Home CRONACA Riciclare da professionisti, Ivo Bazzanella “campione” del Ticino

Riciclare da professionisti, Ivo Bazzanella “campione” del Ticino

Per una casualità di quelle che si manifestano ogni morte di papa (il comparto è in espansione, la ricerca di elementi qualificati cresce) nello sviluppo dei corsi, nel corso dell’ultimo anno gli toccò l’esperienza di essere l’… unico in dirittura di arrivo per la formazione specifica. Non che la cosa gli abbia guastato il sonno e l’impegno: portando a termine (in giugno; tre settimane or sono la cerimonia di premiazione) il triennio da apprendista riciclatore con attestato federale di capacità, il “momò” Ivo Bazzanella ha anzi scritto una pagina che conta nell’economia del sistema. Per dirla semplice: stante la crescente complessità dei materiali, sempre maggiori conoscenze richiedono i processi di separazione del riciclabile in modo da ricavare le materie prime; da qui la necessità di aver piena confidenza on tecniche, contesto, macchinari e processi, dovendo il riciclatore occuparsi di demolizioni, smontaggi, individuazione e recupero di metalli e di quant’altro sia utilmente da rimettersi in circolo. Le fonti, una miriade: dall’edilizia alla tipografia, dalla plastica alla meccanica, dall’industria del metallo (cela va sans dire) a quella dell’auto, ed ancora dalla raccolta differenziata.
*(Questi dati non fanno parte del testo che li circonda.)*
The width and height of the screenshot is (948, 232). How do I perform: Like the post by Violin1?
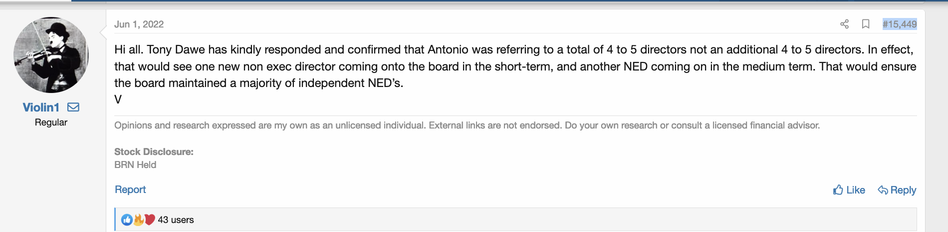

La formazione: parte scolastica al “Centro professionale” di Locarno, pratica alla “Mse-Metal service ecologic Sa” – una delle 10 aziende formatrici su suolo cantonale – in Novazzano; altri sette, per la cronaca, i giovani instradatisi su un percorso che apre prospettive sia nel privato sia nel pubblico, tra l’altro – come illustra Giacomo Bassanini, docente sotto le cui cure Ivo Bazzanella è giunto al traguardo del diploma – “con orizzonte ampliato alle altre regioni della Svizzera e con opportunità di proseguire gli studi nello stesso àmbito o in àmbiti affini”. A conti fatti: professione dell’oggi e del domani, arte imparata ed al futuro destinata. Nella foto, da sinistra, il docente Giacomo Bassanini con Ivo Bazzanella.